Says Bolt: “The fact is some religious and ethnic communities are more likely than others to produce terrorists. Or put it this way: some are more receptive to ideologies of hatred and even violence. Check only the Federal Government’s list of proscribed terrorist organisations. All but one of the 17 are Islamist, and the one that isn’t – the PKK – is based in Muslim land.
“Know also this: we have more Buddhists than Muslims in Australia, 419,000 to 340,000 says the latest census. But when did we last have a Buddhist arrested for plotting terrorism? When did a Buddhist last feel obliged to write in The Age that we must fix Burma or Thailand . . . or else? And know this, too: that while there’s always more we can do to help refugees settle in, the United Nations High Commissioner for Refugees only last February praised us for having ‘one of the best refugee resettlement programs in the world’.
“What’s more, he added: ‘Australia has a proud history of welcoming refugees into the community.’ So if people from one community are particularly prone to reject this country, or even, in a tiny minority of cases, to take up arms against it, where should we first point the finger? At Australia? At the country that helps refugees most? At the country whose other immigrants settle in with a fraction of this strife and angst? Even Somali leaders admit their people are peculiarly susceptible to recruiters for jihad.”

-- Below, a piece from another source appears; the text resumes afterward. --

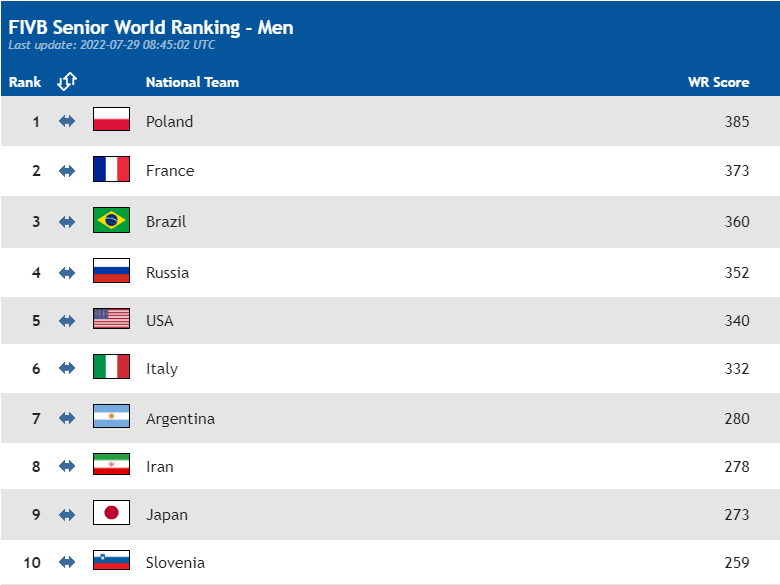Click the France flag icon
Image resolution: width=780 pixels, height=585 pixels.
[x=111, y=169]
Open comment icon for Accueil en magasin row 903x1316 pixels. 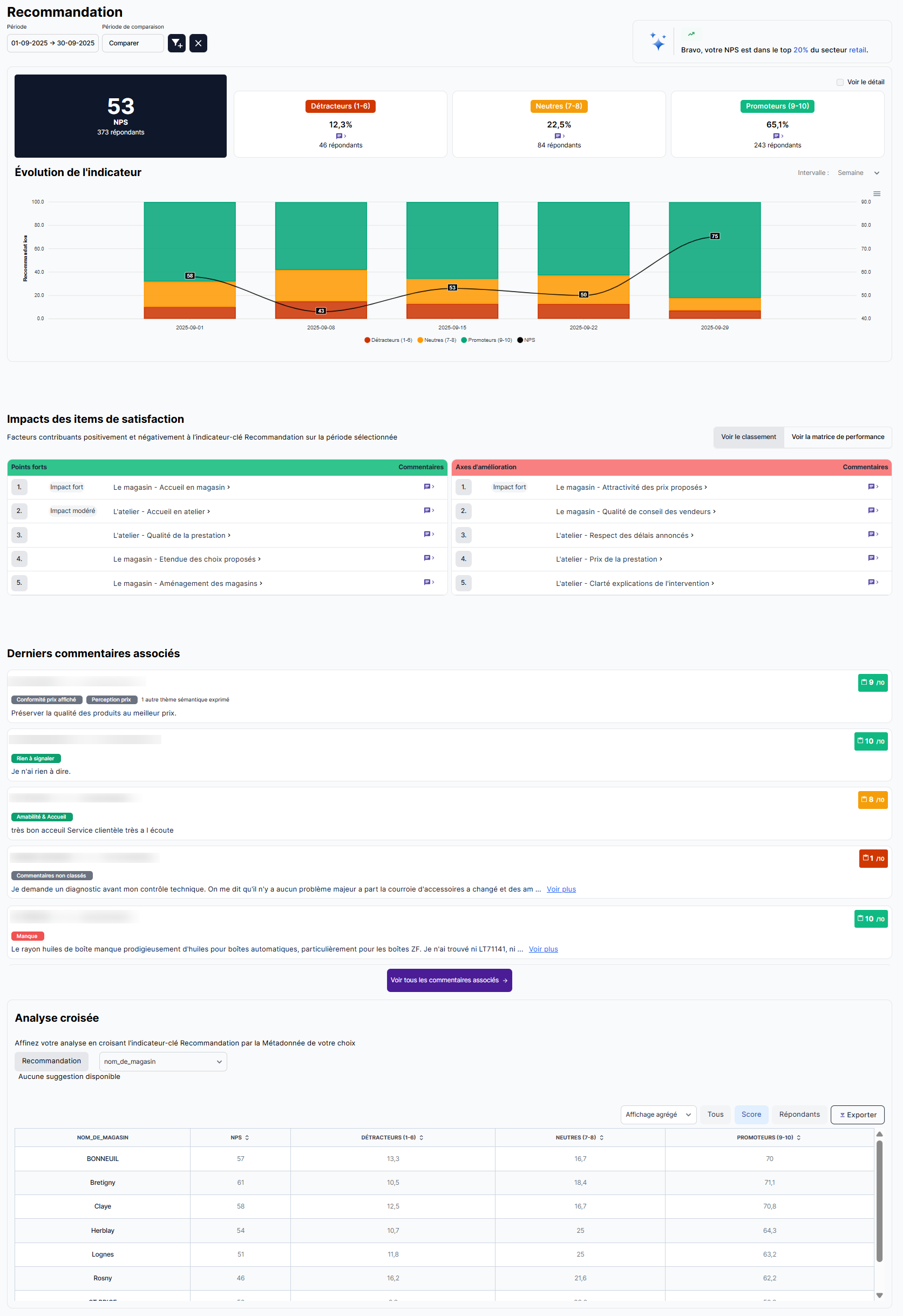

He concludes, “So here’s the dilemma. We do not want to be racist. We do not want to generalise. But it’s also true that we do not want to import individuals in this country who are likely to turn into terrorists or breed them – and there is no way of predicting precisely which one will. All we know is that one faith today seems to inspire a small minority of its followers – especially those from Arab and African countries – to reject their new Western homes and even to kill. And until that burning strand of Islam gutters out, we may be safer to bring in fewer of that faith’s followers, rather than more.”
While many want to play the blame-the-West game, it is reassuring to know that some observers are more level-headed, willing to face up to reality, even if that means a few toes might have to be stepped on along the way. But that might be the price we have to pay to save a few more lives. Maybe many.